Repeat the lines below exactly as written, please, from the line with "Viewport: 679px width, 382px height." to the line with "Given: Click the Comments speech bubble icon", both lines included, and no others.

Records from a data source
────

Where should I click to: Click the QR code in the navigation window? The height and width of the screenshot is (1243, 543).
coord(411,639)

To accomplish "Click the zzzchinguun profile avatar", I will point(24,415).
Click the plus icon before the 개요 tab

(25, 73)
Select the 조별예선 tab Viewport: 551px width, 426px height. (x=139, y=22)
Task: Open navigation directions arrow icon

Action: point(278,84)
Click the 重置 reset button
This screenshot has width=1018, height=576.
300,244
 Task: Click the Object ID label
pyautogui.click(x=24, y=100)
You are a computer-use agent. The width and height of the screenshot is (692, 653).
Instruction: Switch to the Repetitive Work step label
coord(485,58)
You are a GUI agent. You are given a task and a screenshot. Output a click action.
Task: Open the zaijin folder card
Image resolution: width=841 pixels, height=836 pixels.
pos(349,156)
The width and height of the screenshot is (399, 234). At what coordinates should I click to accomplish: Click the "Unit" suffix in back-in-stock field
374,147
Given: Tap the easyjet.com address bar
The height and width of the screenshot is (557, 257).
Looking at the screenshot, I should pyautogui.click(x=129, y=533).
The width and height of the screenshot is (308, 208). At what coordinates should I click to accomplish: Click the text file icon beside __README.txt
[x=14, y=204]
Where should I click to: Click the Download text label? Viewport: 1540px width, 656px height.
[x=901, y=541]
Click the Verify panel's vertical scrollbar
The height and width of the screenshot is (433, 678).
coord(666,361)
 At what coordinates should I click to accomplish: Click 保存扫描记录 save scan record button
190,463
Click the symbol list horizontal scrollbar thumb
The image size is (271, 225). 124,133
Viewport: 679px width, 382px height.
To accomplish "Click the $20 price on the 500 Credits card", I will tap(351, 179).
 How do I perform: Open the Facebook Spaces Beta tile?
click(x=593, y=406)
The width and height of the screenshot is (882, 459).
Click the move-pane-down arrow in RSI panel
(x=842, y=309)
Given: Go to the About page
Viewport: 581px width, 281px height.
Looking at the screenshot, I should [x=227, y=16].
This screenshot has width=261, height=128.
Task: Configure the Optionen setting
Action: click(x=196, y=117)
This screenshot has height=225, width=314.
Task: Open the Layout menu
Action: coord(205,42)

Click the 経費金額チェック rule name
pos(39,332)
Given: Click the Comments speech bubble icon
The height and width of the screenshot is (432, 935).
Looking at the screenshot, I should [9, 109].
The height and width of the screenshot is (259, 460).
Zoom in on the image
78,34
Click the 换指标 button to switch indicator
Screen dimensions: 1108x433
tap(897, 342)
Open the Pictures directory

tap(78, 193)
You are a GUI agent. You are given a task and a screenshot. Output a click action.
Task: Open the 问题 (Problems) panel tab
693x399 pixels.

────

WRITTEN ANSWER –
Viewport: 679px width, 382px height.
To accomplish "Click the $20 price on the 500 Credits card", I will tap(351, 179).
 How do I perform: Open the Facebook Spaces Beta tile?
click(x=593, y=406)
The width and height of the screenshot is (882, 459).
Click the move-pane-down arrow in RSI panel
(x=842, y=309)
Given: Go to the About page
Viewport: 581px width, 281px height.
Looking at the screenshot, I should [x=227, y=16].
This screenshot has width=261, height=128.
Task: Configure the Optionen setting
Action: click(x=196, y=117)
This screenshot has height=225, width=314.
Task: Open the Layout menu
Action: coord(205,42)

Click the 経費金額チェック rule name
pos(39,332)
Given: Click the Comments speech bubble icon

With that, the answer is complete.